ステランティスとサムスンSDI、米国で第2のEV電池工場建設へ

 ステランティスと韓国の電池大手サムスンSDIは24日、米国で電気自動車(EV)用電池を製造する2カ所目の合弁工場を開設する計画を発表した。2027年の生産開始を目指す。

 ロイターによると、取引はまだ最終決定しておらず、工場の立地も検討中だという。投資額や従業員数も後日発表する。工場の初期生産能力は容量換算で34ギガワット時(GWh)になる。

 ステランティスのカルロス・タバレスCEOは声明で「新工場は、30年までに北米で少なくとも25種の新型EVを提供するという当社の目標達成に貢献するだろう」と述べた。

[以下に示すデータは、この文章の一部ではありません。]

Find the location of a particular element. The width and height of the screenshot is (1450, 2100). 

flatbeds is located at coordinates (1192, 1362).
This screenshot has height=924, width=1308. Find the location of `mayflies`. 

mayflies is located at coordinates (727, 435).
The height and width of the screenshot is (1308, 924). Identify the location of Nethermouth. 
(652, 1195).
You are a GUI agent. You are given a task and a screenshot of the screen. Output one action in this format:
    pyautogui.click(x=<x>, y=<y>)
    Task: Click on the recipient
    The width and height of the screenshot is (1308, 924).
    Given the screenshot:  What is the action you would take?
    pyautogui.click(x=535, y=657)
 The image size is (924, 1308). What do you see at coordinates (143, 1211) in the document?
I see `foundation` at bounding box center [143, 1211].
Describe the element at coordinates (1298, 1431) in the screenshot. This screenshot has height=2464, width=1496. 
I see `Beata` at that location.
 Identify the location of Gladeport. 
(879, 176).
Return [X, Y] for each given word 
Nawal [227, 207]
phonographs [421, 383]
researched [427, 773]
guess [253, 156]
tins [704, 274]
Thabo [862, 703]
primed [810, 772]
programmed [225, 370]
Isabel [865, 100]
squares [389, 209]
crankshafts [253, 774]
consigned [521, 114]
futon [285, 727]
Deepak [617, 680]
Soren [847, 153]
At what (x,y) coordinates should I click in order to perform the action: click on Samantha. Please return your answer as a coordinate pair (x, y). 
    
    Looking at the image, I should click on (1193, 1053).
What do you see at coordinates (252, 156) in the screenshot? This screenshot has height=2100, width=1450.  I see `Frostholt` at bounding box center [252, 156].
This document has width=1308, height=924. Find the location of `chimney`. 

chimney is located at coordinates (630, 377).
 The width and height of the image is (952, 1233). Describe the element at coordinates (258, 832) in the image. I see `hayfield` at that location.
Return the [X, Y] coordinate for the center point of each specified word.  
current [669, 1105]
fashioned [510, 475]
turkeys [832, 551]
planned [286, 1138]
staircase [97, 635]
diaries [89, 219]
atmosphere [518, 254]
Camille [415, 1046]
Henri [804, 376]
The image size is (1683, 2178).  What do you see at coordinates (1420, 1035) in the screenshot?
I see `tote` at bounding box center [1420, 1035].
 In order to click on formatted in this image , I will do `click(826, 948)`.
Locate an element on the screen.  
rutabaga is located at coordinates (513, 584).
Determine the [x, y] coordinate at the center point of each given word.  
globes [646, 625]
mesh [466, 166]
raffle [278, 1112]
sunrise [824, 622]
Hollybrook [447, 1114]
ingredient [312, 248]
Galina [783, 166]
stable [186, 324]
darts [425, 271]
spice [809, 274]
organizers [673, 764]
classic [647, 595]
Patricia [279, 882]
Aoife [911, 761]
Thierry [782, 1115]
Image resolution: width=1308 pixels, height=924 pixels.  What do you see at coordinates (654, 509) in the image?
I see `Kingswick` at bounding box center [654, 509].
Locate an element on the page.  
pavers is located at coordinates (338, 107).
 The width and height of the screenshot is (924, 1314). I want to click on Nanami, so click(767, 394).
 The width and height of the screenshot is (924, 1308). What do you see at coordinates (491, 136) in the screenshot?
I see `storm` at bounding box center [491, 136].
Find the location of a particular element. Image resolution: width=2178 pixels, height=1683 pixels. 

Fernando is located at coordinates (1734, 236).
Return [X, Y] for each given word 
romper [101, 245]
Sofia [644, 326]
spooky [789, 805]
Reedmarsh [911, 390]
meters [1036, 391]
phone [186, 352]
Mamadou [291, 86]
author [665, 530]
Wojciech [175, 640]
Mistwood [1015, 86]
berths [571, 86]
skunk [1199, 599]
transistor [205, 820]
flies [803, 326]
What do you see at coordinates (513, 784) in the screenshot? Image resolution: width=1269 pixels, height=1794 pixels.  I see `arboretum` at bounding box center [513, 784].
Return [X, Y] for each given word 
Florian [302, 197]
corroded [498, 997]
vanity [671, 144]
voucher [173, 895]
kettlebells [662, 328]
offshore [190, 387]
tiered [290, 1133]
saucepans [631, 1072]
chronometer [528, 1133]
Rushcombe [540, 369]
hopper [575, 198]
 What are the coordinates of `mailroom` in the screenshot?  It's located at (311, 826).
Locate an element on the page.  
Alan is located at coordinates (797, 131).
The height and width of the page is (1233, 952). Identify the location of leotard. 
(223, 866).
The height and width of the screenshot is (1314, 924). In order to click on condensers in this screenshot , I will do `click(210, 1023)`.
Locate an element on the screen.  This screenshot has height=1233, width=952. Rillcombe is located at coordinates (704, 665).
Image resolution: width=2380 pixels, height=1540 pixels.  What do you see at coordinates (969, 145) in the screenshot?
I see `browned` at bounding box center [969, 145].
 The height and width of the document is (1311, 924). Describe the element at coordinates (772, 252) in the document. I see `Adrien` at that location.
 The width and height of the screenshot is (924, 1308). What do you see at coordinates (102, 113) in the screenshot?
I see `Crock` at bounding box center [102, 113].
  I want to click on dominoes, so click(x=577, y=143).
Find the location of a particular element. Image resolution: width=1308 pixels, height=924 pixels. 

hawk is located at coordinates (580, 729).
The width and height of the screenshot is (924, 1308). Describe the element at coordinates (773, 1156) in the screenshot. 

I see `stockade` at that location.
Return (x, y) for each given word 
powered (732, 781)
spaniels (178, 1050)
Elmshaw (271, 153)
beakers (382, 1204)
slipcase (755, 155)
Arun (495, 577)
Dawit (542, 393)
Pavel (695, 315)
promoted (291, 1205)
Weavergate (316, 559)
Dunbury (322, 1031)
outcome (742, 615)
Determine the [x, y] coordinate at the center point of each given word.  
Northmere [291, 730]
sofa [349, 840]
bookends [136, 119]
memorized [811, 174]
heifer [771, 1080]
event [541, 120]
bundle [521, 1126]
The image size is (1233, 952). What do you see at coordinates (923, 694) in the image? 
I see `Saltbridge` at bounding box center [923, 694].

 プジョー、ジープ、ラム、アルファロメオ、シトロエン、オペルなどのブランドを持つステランティスは、30年までに欧州で乗用車販売に占めるEVの割合を100%、米国で乗用車と小型トラックのEV販売構成比を50%にする計画を発表しており、そのために約400GWhの電池生産能力を確保する意向を示していた。

 同社は21年、EV生産とソフトウェア関連で25年までに世界で350億ドルを投入する計画だと発表した。米国第2の電池工場は、同社全体では6番目の工場になるという。

 サムスンSDIのチェ・ユンホCEOは声明で「第2工場は、米国市場への浸透を加速させるだろう」と述べた。

 ステランティスとサムスンSDIは22年5月、インディアナ州ココモに25億ドル以上を投じて電池の合弁工場を建設し、25年1〜3月期の稼働を目指すと発表した。同工場の初期生産能力は23GWhで、最終的には33GWhになる予定。

 ステランティスはまた、韓国のLGエナジー・ソリューションと合弁でカナダのオンタリオ州ウィンザーに電池工場を建設している。24年に稼働開始の予定で、2500人を雇用、年間生産能力は45GWhを超える。